Cisplatin and etoposide alternating ifosfamide, vincristine, epirubicin in small cell lung cancer
Abstract
Objective: The aim of this study was to evaluate the effects and toxicity of alternating cisplatin+etoposide (EP) and ifosfamide+vincristine+epirubicin (IVE) combination regimen in patients with small cell lung cancer (SCLC). Methods: We have treated 38 SCLC patients with 6 courses of alternating chemotherapy consisting of cisplatin 100 mg/m(2) on day one and etoposide 80 mg/m(2) on the first, second and third days in courses of first, third and fifth, alternating wit ifosfamide 4 g/m(2), vincristine 2 mg/day and epirubicin 6 mg/m(2) intravenously on day one in courses of second, forth and sixth.

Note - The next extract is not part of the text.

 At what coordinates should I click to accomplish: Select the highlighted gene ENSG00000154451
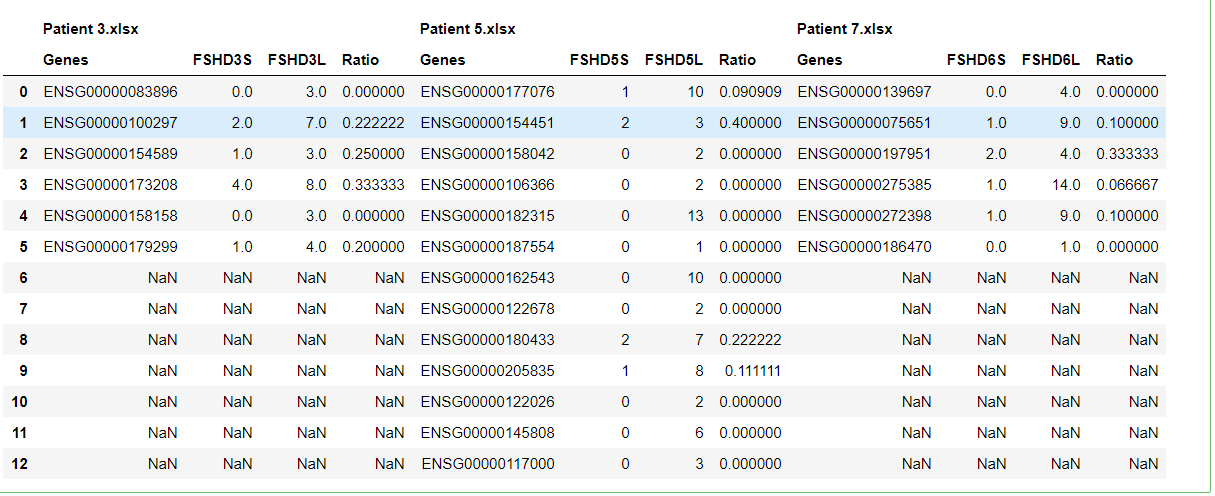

The courses were administrated every 3 weeks. After the sixth course of chemotherapy the patients with limited disease (LD) who had a complete response (CR) received concomitant chest irradiation. None of the patients had prophylactic cranial irradiation. The study was conducted between January 1997 and July 1997 in the Department of Chest Disease at Ondojuz Mayis University Hospital, Samsun, Turkey. Results: The mean age of the 3 female and 35 male patients was 59.5 (33-72) years. Eighteen of which had LD and 20 had extensive disease (ED). Twenty patients had Eastern Cooperative Oncology Group (ECOG) 1 and 18 had ECOG 2 performance status. Objective response (OR) was obtained in 26 (68%) of the patients. While 13 patients had a CR rate, 6 patients remained stable (16%). The OR rate was observed to be 100% (CR 61%, partial response [PR] 39%) in patients with LD, whereas it was 40% (CR 10%, PR 30%) in patients with ED. The median survival was 9 months in LD and 6 months in ED. Relapses after CR occurred in 11 patients with LD (local relapse in 8; one in the brain; one in the liver; one in the bone) and one patient with ED (in the brain). The observed toxicities were grade III-IV leukopenia 13%, grade III-IV nausea and vomiting 8%, and 39% alopecia. Conclusion: We conclude that the described regimen is a well-tolerated, less toxic therapy for SCLC.